■ **Entries provided**
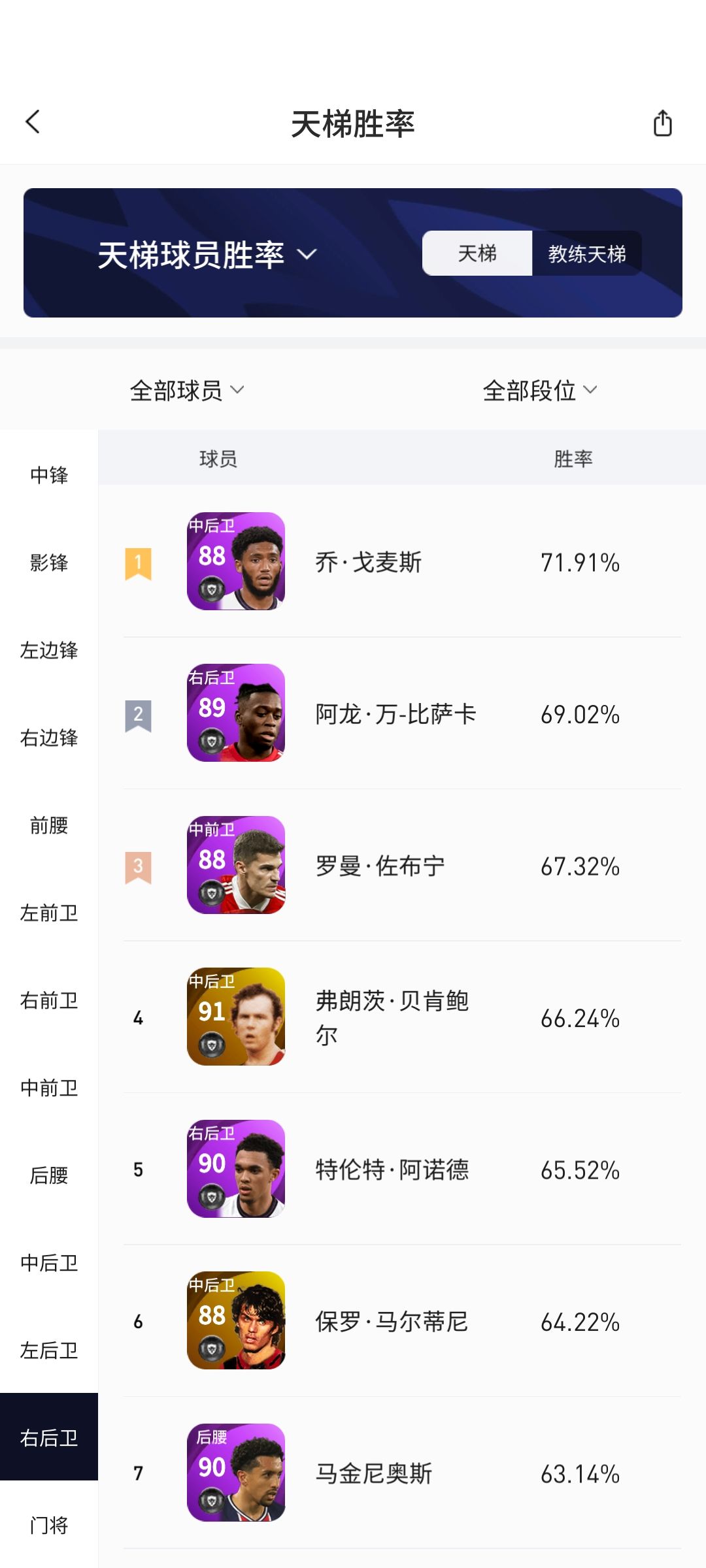Select the 门将 position tab
This screenshot has width=706, height=1568.
click(49, 1526)
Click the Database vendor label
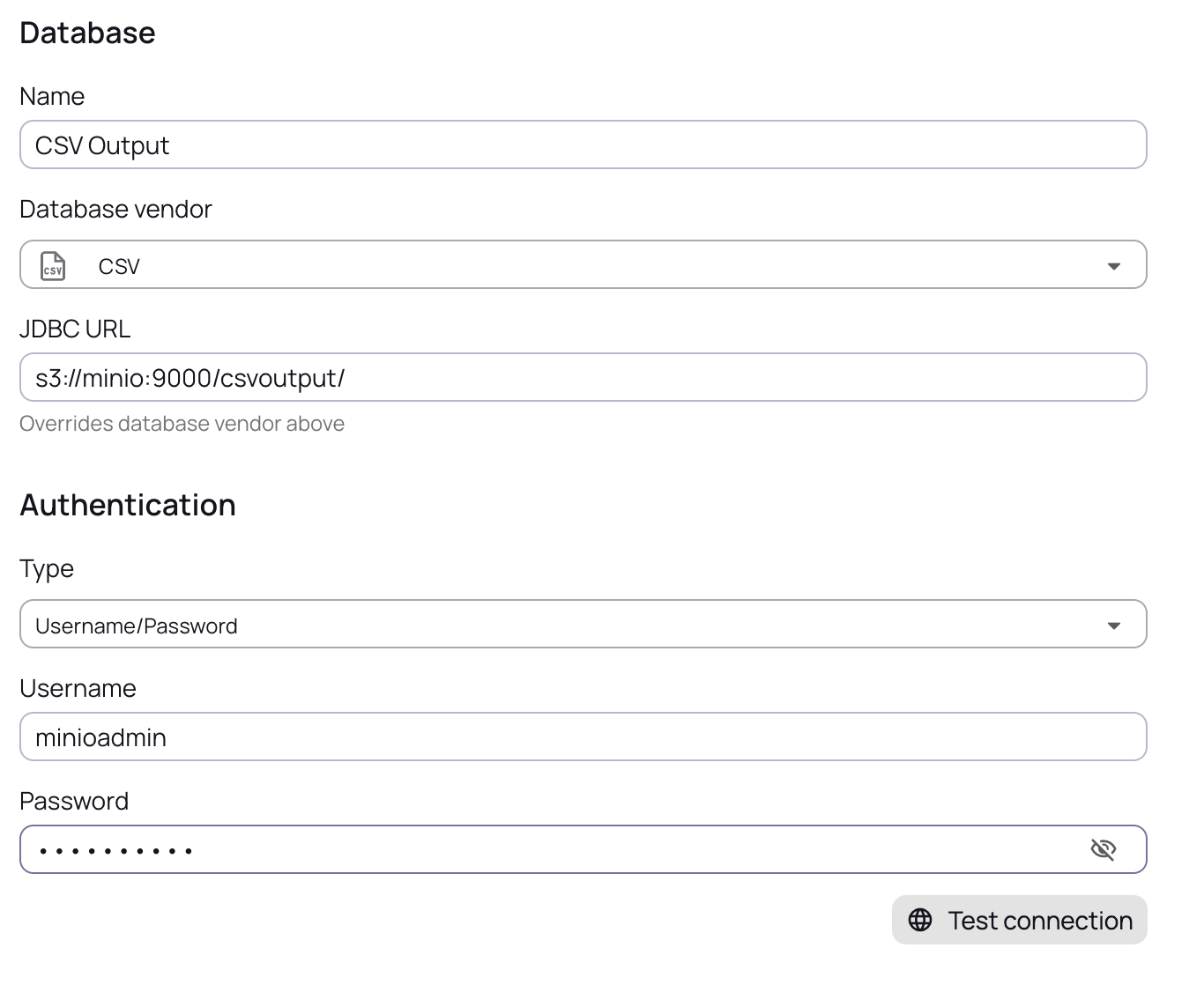The width and height of the screenshot is (1204, 992). click(x=115, y=209)
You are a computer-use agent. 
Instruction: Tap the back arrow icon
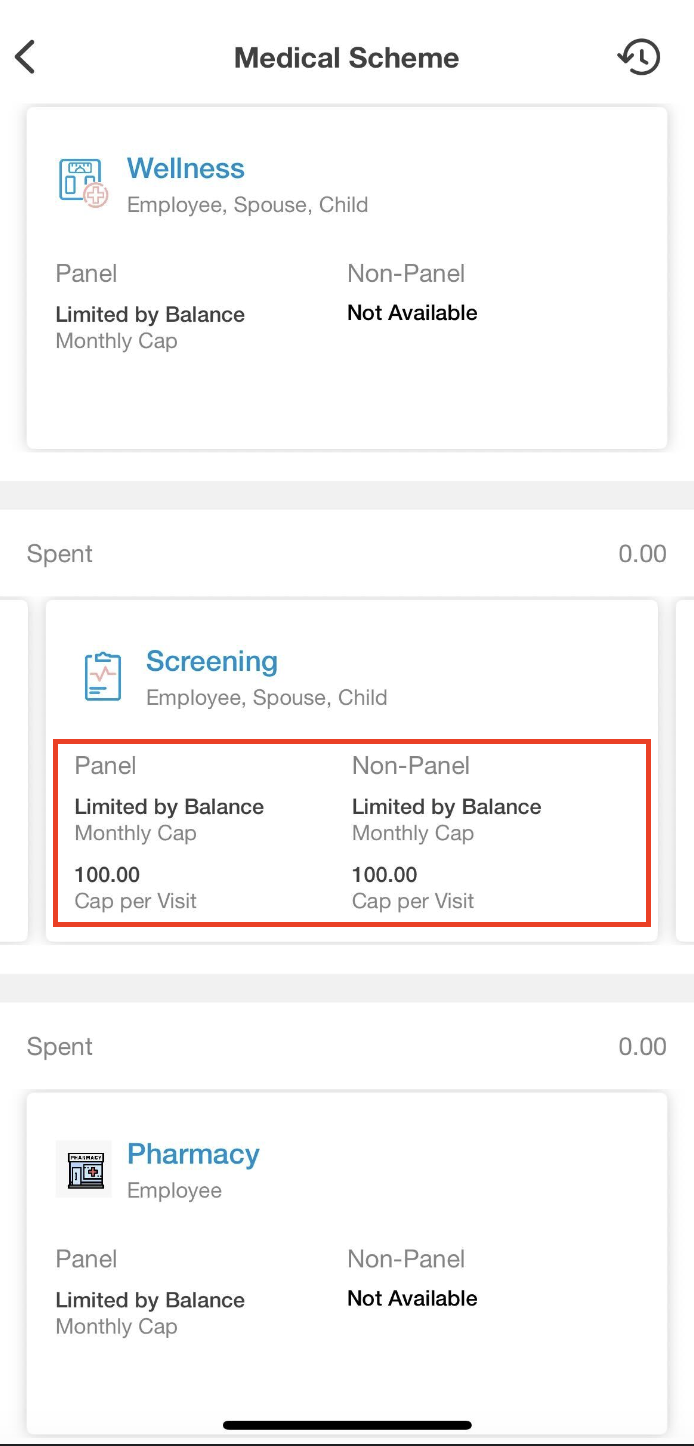pos(25,57)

■ **Aim of the task**
Copy out the text of these rows line for line, without the pictures.

■ **Result below**
Select the 门将 position tab
This screenshot has width=706, height=1568.
click(49, 1526)
Click the Database vendor label
The width and height of the screenshot is (1204, 992). click(x=115, y=209)
You are a computer-use agent. 
Instruction: Tap the back arrow icon
pos(25,57)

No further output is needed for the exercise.